▶ _Assignment_:
Nothing should change. Output the data exactly.

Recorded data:
- - - -
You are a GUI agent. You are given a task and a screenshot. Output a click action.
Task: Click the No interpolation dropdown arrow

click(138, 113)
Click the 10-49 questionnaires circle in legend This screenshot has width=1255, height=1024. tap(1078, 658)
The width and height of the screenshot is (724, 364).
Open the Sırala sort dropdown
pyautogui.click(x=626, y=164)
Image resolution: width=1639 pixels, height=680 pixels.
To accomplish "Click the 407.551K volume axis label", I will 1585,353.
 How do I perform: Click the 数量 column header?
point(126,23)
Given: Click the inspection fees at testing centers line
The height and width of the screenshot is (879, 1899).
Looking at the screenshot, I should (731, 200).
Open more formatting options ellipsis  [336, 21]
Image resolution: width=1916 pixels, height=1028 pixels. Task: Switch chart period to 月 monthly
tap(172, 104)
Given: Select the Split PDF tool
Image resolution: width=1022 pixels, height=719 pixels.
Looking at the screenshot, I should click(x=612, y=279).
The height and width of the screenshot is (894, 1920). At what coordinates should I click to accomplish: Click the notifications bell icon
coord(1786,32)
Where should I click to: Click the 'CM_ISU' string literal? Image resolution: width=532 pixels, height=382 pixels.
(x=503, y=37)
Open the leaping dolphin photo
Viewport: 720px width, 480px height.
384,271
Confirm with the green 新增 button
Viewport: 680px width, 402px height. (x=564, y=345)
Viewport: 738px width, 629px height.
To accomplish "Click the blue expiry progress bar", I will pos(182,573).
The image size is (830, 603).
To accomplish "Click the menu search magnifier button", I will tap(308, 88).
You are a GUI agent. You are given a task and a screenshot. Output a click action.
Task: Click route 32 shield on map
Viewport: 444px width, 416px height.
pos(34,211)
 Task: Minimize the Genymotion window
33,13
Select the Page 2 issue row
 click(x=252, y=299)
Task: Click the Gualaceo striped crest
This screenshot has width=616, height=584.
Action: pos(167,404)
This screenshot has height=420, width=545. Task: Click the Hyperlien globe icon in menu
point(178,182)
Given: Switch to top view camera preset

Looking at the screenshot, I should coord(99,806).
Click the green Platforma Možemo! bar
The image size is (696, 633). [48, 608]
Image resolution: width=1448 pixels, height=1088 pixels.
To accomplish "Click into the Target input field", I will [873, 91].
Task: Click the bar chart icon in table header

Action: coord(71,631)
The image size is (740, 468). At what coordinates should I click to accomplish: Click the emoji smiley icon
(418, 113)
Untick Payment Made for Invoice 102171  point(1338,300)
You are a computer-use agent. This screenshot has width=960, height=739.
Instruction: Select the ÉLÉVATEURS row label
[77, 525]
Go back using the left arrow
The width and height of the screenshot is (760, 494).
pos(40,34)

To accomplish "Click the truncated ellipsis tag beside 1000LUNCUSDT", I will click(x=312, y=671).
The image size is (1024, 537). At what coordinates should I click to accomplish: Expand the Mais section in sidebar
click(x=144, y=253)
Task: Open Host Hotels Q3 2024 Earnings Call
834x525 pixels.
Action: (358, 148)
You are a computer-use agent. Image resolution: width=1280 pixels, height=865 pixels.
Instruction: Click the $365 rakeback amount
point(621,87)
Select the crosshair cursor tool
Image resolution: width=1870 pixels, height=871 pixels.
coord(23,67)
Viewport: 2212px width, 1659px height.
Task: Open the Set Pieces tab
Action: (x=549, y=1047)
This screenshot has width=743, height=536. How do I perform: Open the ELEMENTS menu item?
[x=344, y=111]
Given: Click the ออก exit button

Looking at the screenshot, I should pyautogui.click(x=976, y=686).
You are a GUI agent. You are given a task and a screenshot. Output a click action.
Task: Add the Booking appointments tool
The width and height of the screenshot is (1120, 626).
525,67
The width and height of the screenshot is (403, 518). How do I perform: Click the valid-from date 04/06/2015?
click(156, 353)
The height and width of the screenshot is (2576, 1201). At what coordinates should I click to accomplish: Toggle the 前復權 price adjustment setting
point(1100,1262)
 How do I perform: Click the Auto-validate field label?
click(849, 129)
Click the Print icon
- - - -
▶ _Solution below_:
You are a GUI agent. You are given a task and a screenshot. Output a click action.
Task: Click the No interpolation dropdown arrow

click(138, 113)
Click the 10-49 questionnaires circle in legend This screenshot has width=1255, height=1024. tap(1078, 658)
The width and height of the screenshot is (724, 364).
Open the Sırala sort dropdown
pyautogui.click(x=626, y=164)
Image resolution: width=1639 pixels, height=680 pixels.
To accomplish "Click the 407.551K volume axis label", I will 1585,353.
 How do I perform: Click the 数量 column header?
point(126,23)
Given: Click the inspection fees at testing centers line
The height and width of the screenshot is (879, 1899).
Looking at the screenshot, I should (731, 200).
Open more formatting options ellipsis  [336, 21]
Image resolution: width=1916 pixels, height=1028 pixels. Task: Switch chart period to 月 monthly
tap(172, 104)
Given: Select the Split PDF tool
Image resolution: width=1022 pixels, height=719 pixels.
Looking at the screenshot, I should click(x=612, y=279).
The height and width of the screenshot is (894, 1920). At what coordinates should I click to accomplish: Click the notifications bell icon
coord(1786,32)
Where should I click to: Click the 'CM_ISU' string literal? Image resolution: width=532 pixels, height=382 pixels.
(x=503, y=37)
Open the leaping dolphin photo
Viewport: 720px width, 480px height.
384,271
Confirm with the green 新增 button
Viewport: 680px width, 402px height. (x=564, y=345)
Viewport: 738px width, 629px height.
To accomplish "Click the blue expiry progress bar", I will pos(182,573).
The image size is (830, 603).
To accomplish "Click the menu search magnifier button", I will tap(308, 88).
You are a GUI agent. You are given a task and a screenshot. Output a click action.
Task: Click route 32 shield on map
Viewport: 444px width, 416px height.
pos(34,211)
 Task: Minimize the Genymotion window
33,13
Select the Page 2 issue row
 click(x=252, y=299)
Task: Click the Gualaceo striped crest
This screenshot has width=616, height=584.
Action: pos(167,404)
This screenshot has height=420, width=545. Task: Click the Hyperlien globe icon in menu
point(178,182)
Given: Switch to top view camera preset

Looking at the screenshot, I should coord(99,806).
Click the green Platforma Možemo! bar
The image size is (696, 633). [48, 608]
Image resolution: width=1448 pixels, height=1088 pixels.
To accomplish "Click into the Target input field", I will [873, 91].
Task: Click the bar chart icon in table header

Action: coord(71,631)
The image size is (740, 468). At what coordinates should I click to accomplish: Click the emoji smiley icon
(418, 113)
Untick Payment Made for Invoice 102171  point(1338,300)
You are a computer-use agent. This screenshot has width=960, height=739.
Instruction: Select the ÉLÉVATEURS row label
[77, 525]
Go back using the left arrow
The width and height of the screenshot is (760, 494).
pos(40,34)

To accomplish "Click the truncated ellipsis tag beside 1000LUNCUSDT", I will click(x=312, y=671).
The image size is (1024, 537). At what coordinates should I click to accomplish: Expand the Mais section in sidebar
click(x=144, y=253)
Task: Open Host Hotels Q3 2024 Earnings Call
834x525 pixels.
Action: (358, 148)
You are a computer-use agent. Image resolution: width=1280 pixels, height=865 pixels.
Instruction: Click the $365 rakeback amount
point(621,87)
Select the crosshair cursor tool
Image resolution: width=1870 pixels, height=871 pixels.
coord(23,67)
Viewport: 2212px width, 1659px height.
Task: Open the Set Pieces tab
Action: (x=549, y=1047)
This screenshot has width=743, height=536. How do I perform: Open the ELEMENTS menu item?
[x=344, y=111]
Given: Click the ออก exit button

Looking at the screenshot, I should pyautogui.click(x=976, y=686).
You are a GUI agent. You are given a task and a screenshot. Output a click action.
Task: Add the Booking appointments tool
The width and height of the screenshot is (1120, 626).
525,67
The width and height of the screenshot is (403, 518). How do I perform: Click the valid-from date 04/06/2015?
click(156, 353)
The height and width of the screenshot is (2576, 1201). At what coordinates should I click to accomplish: Toggle the 前復權 price adjustment setting
point(1100,1262)
 How do I perform: Click the Auto-validate field label?
click(849, 129)
Click the Print icon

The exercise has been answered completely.